■ **INSTRUCTIONS TO FOLLOW**:
Restate the data below word for word, leaving nothing out.

Stored data:

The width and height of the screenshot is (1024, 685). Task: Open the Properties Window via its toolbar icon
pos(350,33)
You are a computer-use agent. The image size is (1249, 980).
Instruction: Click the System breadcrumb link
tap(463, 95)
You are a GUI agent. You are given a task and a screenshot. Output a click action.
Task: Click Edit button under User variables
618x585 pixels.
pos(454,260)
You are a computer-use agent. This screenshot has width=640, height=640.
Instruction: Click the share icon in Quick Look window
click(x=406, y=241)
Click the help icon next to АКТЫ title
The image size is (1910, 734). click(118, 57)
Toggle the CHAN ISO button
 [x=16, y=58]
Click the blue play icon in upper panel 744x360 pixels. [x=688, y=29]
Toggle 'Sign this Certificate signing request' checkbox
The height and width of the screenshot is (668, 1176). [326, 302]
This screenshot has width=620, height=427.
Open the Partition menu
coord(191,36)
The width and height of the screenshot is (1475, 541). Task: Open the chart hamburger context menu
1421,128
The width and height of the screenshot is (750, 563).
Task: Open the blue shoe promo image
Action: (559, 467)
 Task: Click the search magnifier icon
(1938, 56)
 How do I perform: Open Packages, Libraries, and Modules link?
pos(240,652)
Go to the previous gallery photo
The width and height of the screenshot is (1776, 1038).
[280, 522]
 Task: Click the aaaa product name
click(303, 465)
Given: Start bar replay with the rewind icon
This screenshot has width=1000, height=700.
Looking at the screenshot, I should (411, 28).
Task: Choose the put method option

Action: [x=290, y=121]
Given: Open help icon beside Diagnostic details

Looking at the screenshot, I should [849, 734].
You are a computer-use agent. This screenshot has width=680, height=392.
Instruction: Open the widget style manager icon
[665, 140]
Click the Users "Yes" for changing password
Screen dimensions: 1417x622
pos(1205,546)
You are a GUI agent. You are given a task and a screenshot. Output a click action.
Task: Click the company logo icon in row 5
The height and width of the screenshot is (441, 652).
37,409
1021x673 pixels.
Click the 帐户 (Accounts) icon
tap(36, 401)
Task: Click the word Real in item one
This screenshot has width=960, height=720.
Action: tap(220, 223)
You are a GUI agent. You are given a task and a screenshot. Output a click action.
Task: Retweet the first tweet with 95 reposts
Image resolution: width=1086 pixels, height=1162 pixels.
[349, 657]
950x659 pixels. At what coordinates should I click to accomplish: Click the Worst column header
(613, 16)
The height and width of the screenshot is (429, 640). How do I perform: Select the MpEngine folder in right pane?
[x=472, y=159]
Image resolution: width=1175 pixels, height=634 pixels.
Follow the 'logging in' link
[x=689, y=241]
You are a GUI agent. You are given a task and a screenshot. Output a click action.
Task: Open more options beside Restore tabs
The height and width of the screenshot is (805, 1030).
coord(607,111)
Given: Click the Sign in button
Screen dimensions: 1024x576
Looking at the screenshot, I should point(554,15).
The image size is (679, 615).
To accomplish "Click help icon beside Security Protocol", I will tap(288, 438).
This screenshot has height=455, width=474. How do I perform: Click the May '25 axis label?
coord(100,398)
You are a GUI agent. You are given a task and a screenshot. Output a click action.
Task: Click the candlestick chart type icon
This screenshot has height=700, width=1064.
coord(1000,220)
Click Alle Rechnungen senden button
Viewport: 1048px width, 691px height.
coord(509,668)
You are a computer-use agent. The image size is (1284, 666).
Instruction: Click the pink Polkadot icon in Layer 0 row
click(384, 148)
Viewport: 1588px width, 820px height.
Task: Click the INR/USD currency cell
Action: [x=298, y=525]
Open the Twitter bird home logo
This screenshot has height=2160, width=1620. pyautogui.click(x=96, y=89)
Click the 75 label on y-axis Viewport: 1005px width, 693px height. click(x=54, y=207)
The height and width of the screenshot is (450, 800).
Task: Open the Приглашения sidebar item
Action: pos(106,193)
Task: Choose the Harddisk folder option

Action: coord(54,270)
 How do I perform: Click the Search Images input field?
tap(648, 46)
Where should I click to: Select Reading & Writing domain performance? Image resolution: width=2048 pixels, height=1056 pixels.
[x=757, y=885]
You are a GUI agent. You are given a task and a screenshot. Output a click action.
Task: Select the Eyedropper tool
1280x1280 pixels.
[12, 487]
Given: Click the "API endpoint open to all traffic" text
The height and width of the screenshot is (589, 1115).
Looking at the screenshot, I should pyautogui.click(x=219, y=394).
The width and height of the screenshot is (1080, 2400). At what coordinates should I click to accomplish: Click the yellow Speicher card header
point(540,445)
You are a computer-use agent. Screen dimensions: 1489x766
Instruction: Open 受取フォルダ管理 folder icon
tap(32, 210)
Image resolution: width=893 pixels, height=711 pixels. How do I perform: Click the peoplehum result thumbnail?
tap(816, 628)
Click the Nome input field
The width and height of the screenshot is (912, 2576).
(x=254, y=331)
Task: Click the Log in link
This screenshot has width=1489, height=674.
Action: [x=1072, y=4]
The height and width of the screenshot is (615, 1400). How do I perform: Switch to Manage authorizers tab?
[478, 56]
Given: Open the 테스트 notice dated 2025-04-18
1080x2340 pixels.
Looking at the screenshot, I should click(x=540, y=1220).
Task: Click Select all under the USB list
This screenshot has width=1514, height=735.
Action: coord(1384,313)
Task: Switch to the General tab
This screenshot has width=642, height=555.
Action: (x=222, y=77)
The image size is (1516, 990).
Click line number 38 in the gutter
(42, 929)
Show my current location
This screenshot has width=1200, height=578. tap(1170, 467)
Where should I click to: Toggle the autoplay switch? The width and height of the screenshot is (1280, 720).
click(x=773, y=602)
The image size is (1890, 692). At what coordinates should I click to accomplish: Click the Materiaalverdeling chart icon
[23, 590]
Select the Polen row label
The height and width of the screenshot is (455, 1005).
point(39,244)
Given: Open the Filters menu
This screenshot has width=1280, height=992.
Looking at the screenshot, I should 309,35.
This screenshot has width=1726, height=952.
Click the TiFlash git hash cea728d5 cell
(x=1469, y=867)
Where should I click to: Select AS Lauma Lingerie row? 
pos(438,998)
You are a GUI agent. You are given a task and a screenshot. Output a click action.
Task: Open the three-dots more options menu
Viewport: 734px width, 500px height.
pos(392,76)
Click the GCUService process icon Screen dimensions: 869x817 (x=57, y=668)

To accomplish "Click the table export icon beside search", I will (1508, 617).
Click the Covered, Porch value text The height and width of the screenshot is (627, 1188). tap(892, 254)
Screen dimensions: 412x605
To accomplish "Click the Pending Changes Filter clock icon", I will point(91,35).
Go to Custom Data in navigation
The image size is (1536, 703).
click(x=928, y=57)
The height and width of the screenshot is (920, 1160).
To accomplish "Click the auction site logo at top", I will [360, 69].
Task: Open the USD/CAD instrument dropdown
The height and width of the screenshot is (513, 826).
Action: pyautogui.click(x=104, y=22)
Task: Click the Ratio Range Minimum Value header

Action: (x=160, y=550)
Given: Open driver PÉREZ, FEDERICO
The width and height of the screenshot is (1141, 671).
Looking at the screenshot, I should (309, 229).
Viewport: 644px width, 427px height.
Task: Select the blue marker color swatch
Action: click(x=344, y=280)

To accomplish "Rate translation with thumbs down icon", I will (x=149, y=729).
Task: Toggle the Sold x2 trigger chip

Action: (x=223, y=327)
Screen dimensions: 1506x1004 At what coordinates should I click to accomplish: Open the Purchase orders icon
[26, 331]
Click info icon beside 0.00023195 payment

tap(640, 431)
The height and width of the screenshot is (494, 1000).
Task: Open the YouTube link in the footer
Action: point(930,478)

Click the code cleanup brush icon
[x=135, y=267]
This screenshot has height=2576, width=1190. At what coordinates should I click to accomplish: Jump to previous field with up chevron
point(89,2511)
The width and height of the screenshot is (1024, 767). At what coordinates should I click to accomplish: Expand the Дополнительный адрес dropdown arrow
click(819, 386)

■ **PROBLEM SOLUTION**:
The width and height of the screenshot is (1024, 685). Task: Open the Properties Window via its toolbar icon
pos(350,33)
You are a computer-use agent. The image size is (1249, 980).
Instruction: Click the System breadcrumb link
tap(463, 95)
You are a GUI agent. You are given a task and a screenshot. Output a click action.
Task: Click Edit button under User variables
618x585 pixels.
pos(454,260)
You are a computer-use agent. This screenshot has width=640, height=640.
Instruction: Click the share icon in Quick Look window
click(x=406, y=241)
Click the help icon next to АКТЫ title
The image size is (1910, 734). click(118, 57)
Toggle the CHAN ISO button
 [x=16, y=58]
Click the blue play icon in upper panel 744x360 pixels. [x=688, y=29]
Toggle 'Sign this Certificate signing request' checkbox
The height and width of the screenshot is (668, 1176). [326, 302]
This screenshot has width=620, height=427.
Open the Partition menu
coord(191,36)
The width and height of the screenshot is (1475, 541). Task: Open the chart hamburger context menu
1421,128
The width and height of the screenshot is (750, 563).
Task: Open the blue shoe promo image
Action: (559, 467)
 Task: Click the search magnifier icon
(1938, 56)
 How do I perform: Open Packages, Libraries, and Modules link?
pos(240,652)
Go to the previous gallery photo
The width and height of the screenshot is (1776, 1038).
[280, 522]
 Task: Click the aaaa product name
click(303, 465)
Given: Start bar replay with the rewind icon
This screenshot has width=1000, height=700.
Looking at the screenshot, I should (411, 28).
Task: Choose the put method option

Action: [x=290, y=121]
Given: Open help icon beside Diagnostic details

Looking at the screenshot, I should [849, 734].
You are a computer-use agent. This screenshot has width=680, height=392.
Instruction: Open the widget style manager icon
[665, 140]
Click the Users "Yes" for changing password
Screen dimensions: 1417x622
pos(1205,546)
You are a GUI agent. You are given a task and a screenshot. Output a click action.
Task: Click the company logo icon in row 5
The height and width of the screenshot is (441, 652).
37,409
1021x673 pixels.
Click the 帐户 (Accounts) icon
tap(36, 401)
Task: Click the word Real in item one
This screenshot has width=960, height=720.
Action: tap(220, 223)
You are a GUI agent. You are given a task and a screenshot. Output a click action.
Task: Retweet the first tweet with 95 reposts
Image resolution: width=1086 pixels, height=1162 pixels.
[349, 657]
950x659 pixels. At what coordinates should I click to accomplish: Click the Worst column header
(613, 16)
The height and width of the screenshot is (429, 640). How do I perform: Select the MpEngine folder in right pane?
[x=472, y=159]
Image resolution: width=1175 pixels, height=634 pixels.
Follow the 'logging in' link
[x=689, y=241]
You are a GUI agent. You are given a task and a screenshot. Output a click action.
Task: Open more options beside Restore tabs
The height and width of the screenshot is (805, 1030).
coord(607,111)
Given: Click the Sign in button
Screen dimensions: 1024x576
Looking at the screenshot, I should point(554,15).
The image size is (679, 615).
To accomplish "Click help icon beside Security Protocol", I will tap(288, 438).
This screenshot has height=455, width=474. How do I perform: Click the May '25 axis label?
coord(100,398)
You are a GUI agent. You are given a task and a screenshot. Output a click action.
Task: Click the candlestick chart type icon
This screenshot has height=700, width=1064.
coord(1000,220)
Click Alle Rechnungen senden button
Viewport: 1048px width, 691px height.
coord(509,668)
You are a computer-use agent. The image size is (1284, 666).
Instruction: Click the pink Polkadot icon in Layer 0 row
click(384, 148)
Viewport: 1588px width, 820px height.
Task: Click the INR/USD currency cell
Action: [x=298, y=525]
Open the Twitter bird home logo
This screenshot has height=2160, width=1620. pyautogui.click(x=96, y=89)
Click the 75 label on y-axis Viewport: 1005px width, 693px height. click(x=54, y=207)
The height and width of the screenshot is (450, 800).
Task: Open the Приглашения sidebar item
Action: pos(106,193)
Task: Choose the Harddisk folder option

Action: coord(54,270)
 How do I perform: Click the Search Images input field?
tap(648, 46)
Where should I click to: Select Reading & Writing domain performance? Image resolution: width=2048 pixels, height=1056 pixels.
[x=757, y=885]
You are a GUI agent. You are given a task and a screenshot. Output a click action.
Task: Select the Eyedropper tool
1280x1280 pixels.
[12, 487]
Given: Click the "API endpoint open to all traffic" text
The height and width of the screenshot is (589, 1115).
Looking at the screenshot, I should pyautogui.click(x=219, y=394).
The width and height of the screenshot is (1080, 2400). At what coordinates should I click to accomplish: Click the yellow Speicher card header
point(540,445)
You are a computer-use agent. Screen dimensions: 1489x766
Instruction: Open 受取フォルダ管理 folder icon
tap(32, 210)
Image resolution: width=893 pixels, height=711 pixels. How do I perform: Click the peoplehum result thumbnail?
tap(816, 628)
Click the Nome input field
The width and height of the screenshot is (912, 2576).
(x=254, y=331)
Task: Click the Log in link
This screenshot has width=1489, height=674.
Action: [x=1072, y=4]
The height and width of the screenshot is (615, 1400). How do I perform: Switch to Manage authorizers tab?
[478, 56]
Given: Open the 테스트 notice dated 2025-04-18
1080x2340 pixels.
Looking at the screenshot, I should click(x=540, y=1220).
Task: Click Select all under the USB list
This screenshot has width=1514, height=735.
Action: coord(1384,313)
Task: Switch to the General tab
This screenshot has width=642, height=555.
Action: (x=222, y=77)
The image size is (1516, 990).
Click line number 38 in the gutter
(42, 929)
Show my current location
This screenshot has width=1200, height=578. tap(1170, 467)
Where should I click to: Toggle the autoplay switch? The width and height of the screenshot is (1280, 720).
click(x=773, y=602)
The image size is (1890, 692). At what coordinates should I click to accomplish: Click the Materiaalverdeling chart icon
[23, 590]
Select the Polen row label
The height and width of the screenshot is (455, 1005).
point(39,244)
Given: Open the Filters menu
This screenshot has width=1280, height=992.
Looking at the screenshot, I should 309,35.
This screenshot has width=1726, height=952.
Click the TiFlash git hash cea728d5 cell
(x=1469, y=867)
Where should I click to: Select AS Lauma Lingerie row? 
pos(438,998)
You are a GUI agent. You are given a task and a screenshot. Output a click action.
Task: Open the three-dots more options menu
Viewport: 734px width, 500px height.
pos(392,76)
Click the GCUService process icon Screen dimensions: 869x817 (x=57, y=668)

To accomplish "Click the table export icon beside search", I will (1508, 617).
Click the Covered, Porch value text The height and width of the screenshot is (627, 1188). tap(892, 254)
Screen dimensions: 412x605
To accomplish "Click the Pending Changes Filter clock icon", I will point(91,35).
Go to Custom Data in navigation
The image size is (1536, 703).
click(x=928, y=57)
The height and width of the screenshot is (920, 1160).
To accomplish "Click the auction site logo at top", I will [360, 69].
Task: Open the USD/CAD instrument dropdown
The height and width of the screenshot is (513, 826).
Action: pyautogui.click(x=104, y=22)
Task: Click the Ratio Range Minimum Value header

Action: (x=160, y=550)
Given: Open driver PÉREZ, FEDERICO
The width and height of the screenshot is (1141, 671).
Looking at the screenshot, I should (309, 229).
Viewport: 644px width, 427px height.
Task: Select the blue marker color swatch
Action: click(x=344, y=280)

To accomplish "Rate translation with thumbs down icon", I will (x=149, y=729).
Task: Toggle the Sold x2 trigger chip

Action: (x=223, y=327)
Screen dimensions: 1506x1004 At what coordinates should I click to accomplish: Open the Purchase orders icon
[26, 331]
Click info icon beside 0.00023195 payment

tap(640, 431)
The height and width of the screenshot is (494, 1000).
Task: Open the YouTube link in the footer
Action: point(930,478)

Click the code cleanup brush icon
[x=135, y=267]
This screenshot has height=2576, width=1190. At what coordinates should I click to accomplish: Jump to previous field with up chevron
point(89,2511)
The width and height of the screenshot is (1024, 767). At what coordinates should I click to accomplish: Expand the Дополнительный адрес dropdown arrow
click(819, 386)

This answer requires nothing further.